Hilton: Rob said about the confrontation in Act 3, “It’s not about what Paul and Hilton do, it’s about what everybody else does.” The phrase he uses is “cooking the room.”

Jocelyn: Susie, you used a lot of pictures didn’t you?

Susan: Maria doesn’t say very much. So I had to create a woman who uses silence as a weapon, and who uses silence to talk very loudly. It was extraordinarily rewarding but frightening.

One of the things that was wonderful was that Rob and Jo had this idea that we write letters to each other. You could choose who you wrote to at any point in the story and this became very vivid the more we rehearsed, the more we discovered about the character. Then you would get letters back –  and in this day of computers, to get a letter was so thrilling. Rob has absolutely honoured every single character, and therefore you see a very rich jigsaw of what is occurring in this “cooking” room.

Tobias: The importance of people in the room was genuinely not determined by how many lines they had. When Johnny is declaring his love to Elena at the end of Act 1, Maria’s presence is as important as theirs is; you can feel it radiating.

Vanessa: I originally though it was a love story between Elena and the doctor, but Rob showed me that it wasn’t, which was an amazing discovery. Also, the idea of being bored and what that actually means. I heard from Russian people, that to be bored in Russia is seriously frustrating and there’s an anger behind it, there’s a restlessness. I really loved Elena; I loved her straight away, I loved the length of time it took to find who she was and why she got married if it made her unhappy. She’s looking for an escape route I think. And there’s this new thing in the house and you can see that something tectonic is going on with her. She hadn’t realised she was unhappy, but she was.

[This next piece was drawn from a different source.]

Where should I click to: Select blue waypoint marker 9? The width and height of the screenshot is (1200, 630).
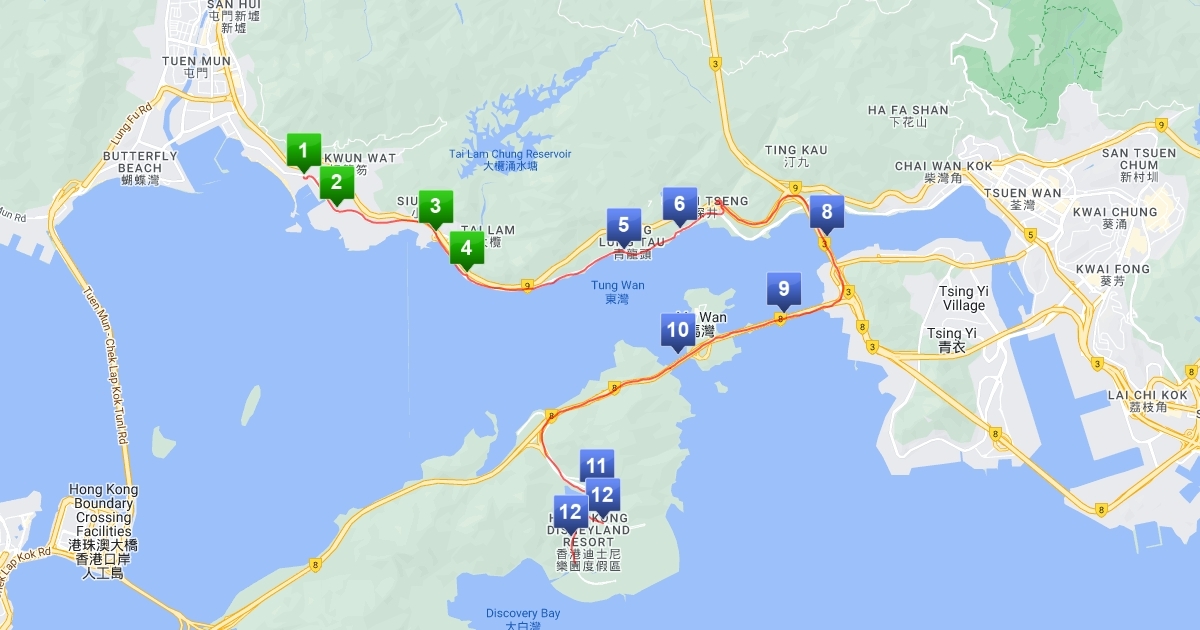coord(783,290)
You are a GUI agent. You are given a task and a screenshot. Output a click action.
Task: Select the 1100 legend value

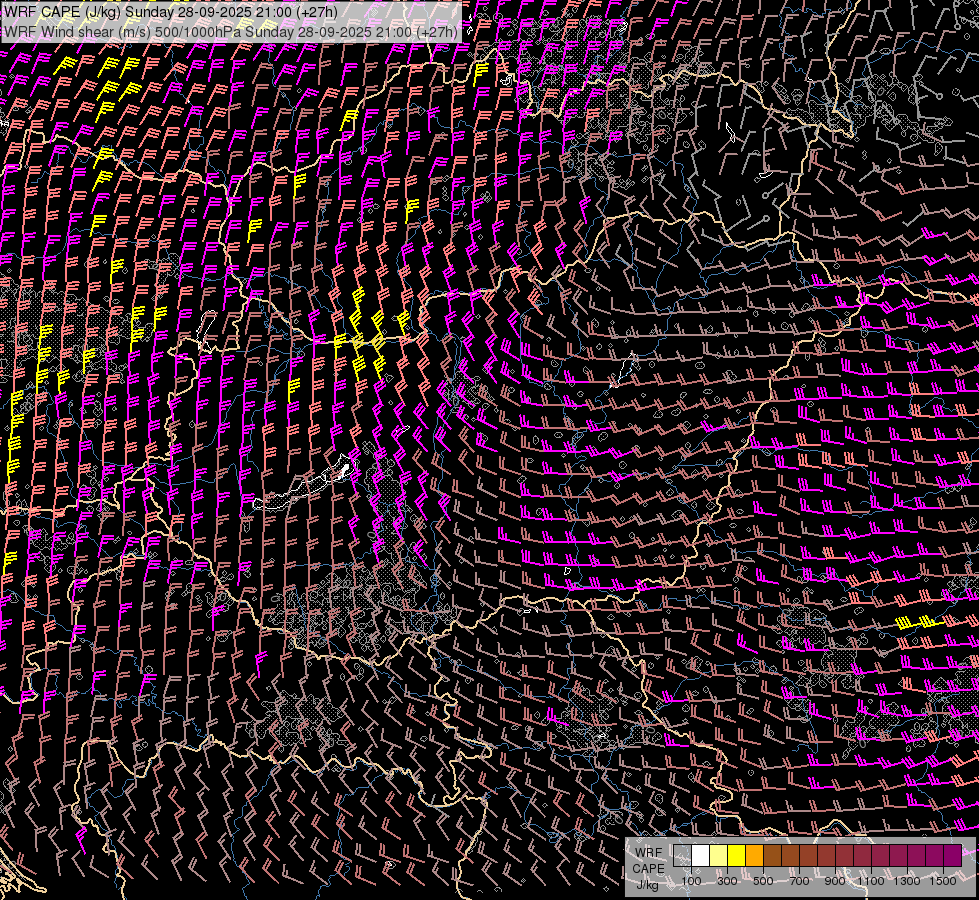pyautogui.click(x=871, y=881)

And because the writing is so good, so much of what you say is indirect, it’s all unspoken, you’re saying one thing but it means five other things and you need time to work it out, to really uncover it.

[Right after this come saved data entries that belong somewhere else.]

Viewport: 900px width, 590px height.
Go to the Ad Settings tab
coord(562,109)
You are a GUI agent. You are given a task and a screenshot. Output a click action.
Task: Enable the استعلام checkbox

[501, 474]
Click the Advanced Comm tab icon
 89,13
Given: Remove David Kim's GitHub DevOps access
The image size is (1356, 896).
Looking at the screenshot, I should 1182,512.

Audience Member 5: I was thinking about space, because I was flitting between the Russian landscape because of the isolation and somewhere just beyond the home counties, so when you were rehearsing, what was the geography you were thinking of?

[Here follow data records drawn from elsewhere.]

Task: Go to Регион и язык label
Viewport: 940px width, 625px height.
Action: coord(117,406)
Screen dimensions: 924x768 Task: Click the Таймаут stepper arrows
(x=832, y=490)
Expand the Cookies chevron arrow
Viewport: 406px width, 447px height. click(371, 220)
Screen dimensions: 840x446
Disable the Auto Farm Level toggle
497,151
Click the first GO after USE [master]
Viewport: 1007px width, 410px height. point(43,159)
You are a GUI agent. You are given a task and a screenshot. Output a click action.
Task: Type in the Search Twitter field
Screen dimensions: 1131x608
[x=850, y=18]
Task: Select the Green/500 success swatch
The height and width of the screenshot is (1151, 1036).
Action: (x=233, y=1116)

Hilton: We never made it site-specific; it’s just that there is no broadband signal.

Tobias: I was thinking somewhere up north where it is a bit more isolated, but certainly not the sort of geography of Russia. I think maybe we were thinking that the distances between people were emotional rather than geographical.

Richard: I think we all had our own images, which made it real. Mine was of the Peak District, where I’m from and this world could exist in that place for me. But it could be Scotland, it could be Lincolnshire, parts of Kent – as long as we believed that these events happened in that place then it was fine.

Vanessa: I think there’s something psychologically keeping them in the house, not just the distance. It’s the same as when the women in Three Sisters go, “I want to go to Moscow” but they never go. There’s a reason Elena hasn’t left her marriage, and there’s a reason Sonya hasn’t left Uncle Johnny. So for me, things were less relevant spatially, and it became more about a feeling of suffocation and an inability to leave. I’m sure we’ve all been there: when we’re tied to something unhealthy and we have an inability to break out.